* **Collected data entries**
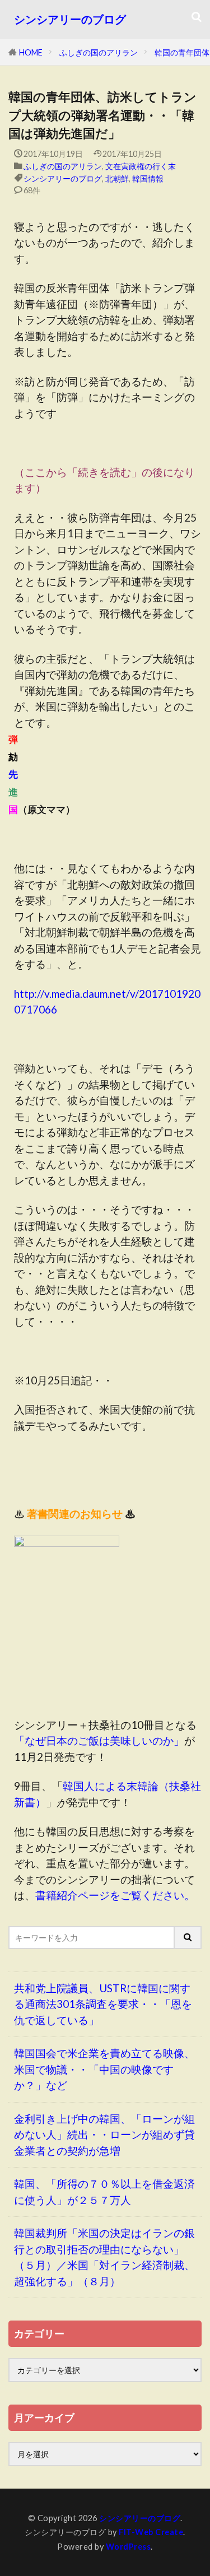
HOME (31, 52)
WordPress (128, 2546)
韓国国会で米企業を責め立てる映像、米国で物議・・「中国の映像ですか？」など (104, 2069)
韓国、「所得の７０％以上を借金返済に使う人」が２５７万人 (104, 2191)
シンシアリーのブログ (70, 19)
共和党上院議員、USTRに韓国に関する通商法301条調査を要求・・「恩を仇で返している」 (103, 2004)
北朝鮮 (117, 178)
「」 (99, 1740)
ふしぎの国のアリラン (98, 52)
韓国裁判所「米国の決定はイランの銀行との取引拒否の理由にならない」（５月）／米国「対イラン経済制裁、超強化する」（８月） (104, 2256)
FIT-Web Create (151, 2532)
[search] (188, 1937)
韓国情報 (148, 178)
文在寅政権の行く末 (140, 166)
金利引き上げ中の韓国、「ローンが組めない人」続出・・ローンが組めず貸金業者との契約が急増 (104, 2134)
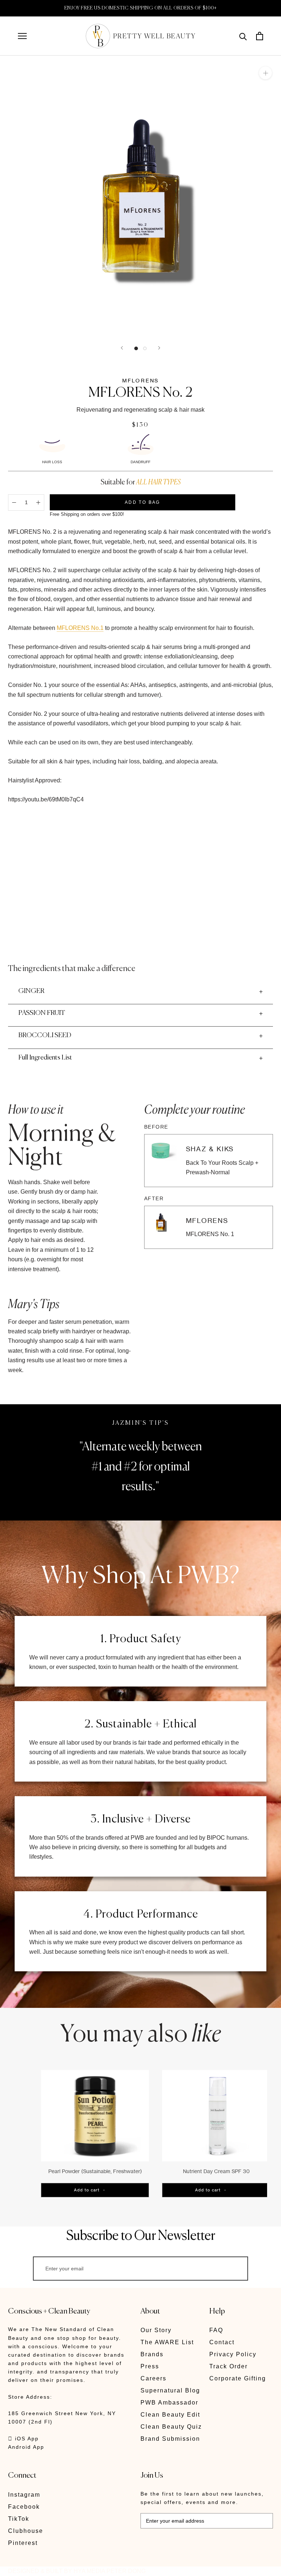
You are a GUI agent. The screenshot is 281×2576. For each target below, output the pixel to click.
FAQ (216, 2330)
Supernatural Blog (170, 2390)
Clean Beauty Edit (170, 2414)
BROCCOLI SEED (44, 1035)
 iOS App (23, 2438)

* **WHAT THE TASK ASKS**
Could you set down the records above exactly, skipping any picture?

* **REPLY TO THE TASK**
HOME (31, 52)
WordPress (128, 2546)
韓国国会で米企業を責め立てる映像、米国で物議・・「中国の映像ですか？」など (104, 2069)
韓国、「所得の７０％以上を借金返済に使う人」が２５７万人 (104, 2191)
シンシアリーのブログ (70, 19)
共和党上院議員、USTRに韓国に関する通商法301条調査を要求・・「恩を仇で返している」 (103, 2004)
北朝鮮 (117, 178)
「」 (99, 1740)
ふしぎの国のアリラン (98, 52)
韓国裁判所「米国の決定はイランの銀行との取引拒否の理由にならない」（５月）／米国「対イラン経済制裁、超強化する」（８月） (104, 2256)
FIT-Web Create (151, 2532)
[search] (188, 1937)
韓国情報 (148, 178)
文在寅政権の行く末 (140, 166)
金利引き上げ中の韓国、「ローンが組めない人」続出・・ローンが組めず貸金業者との契約が急増 (104, 2134)
You are a GUI agent. The screenshot is 281×2576. For each target below, output the pixel to click.
FAQ (216, 2330)
Supernatural Blog (170, 2390)
Clean Beauty Edit (170, 2414)
BROCCOLI SEED (44, 1035)
 iOS App (23, 2438)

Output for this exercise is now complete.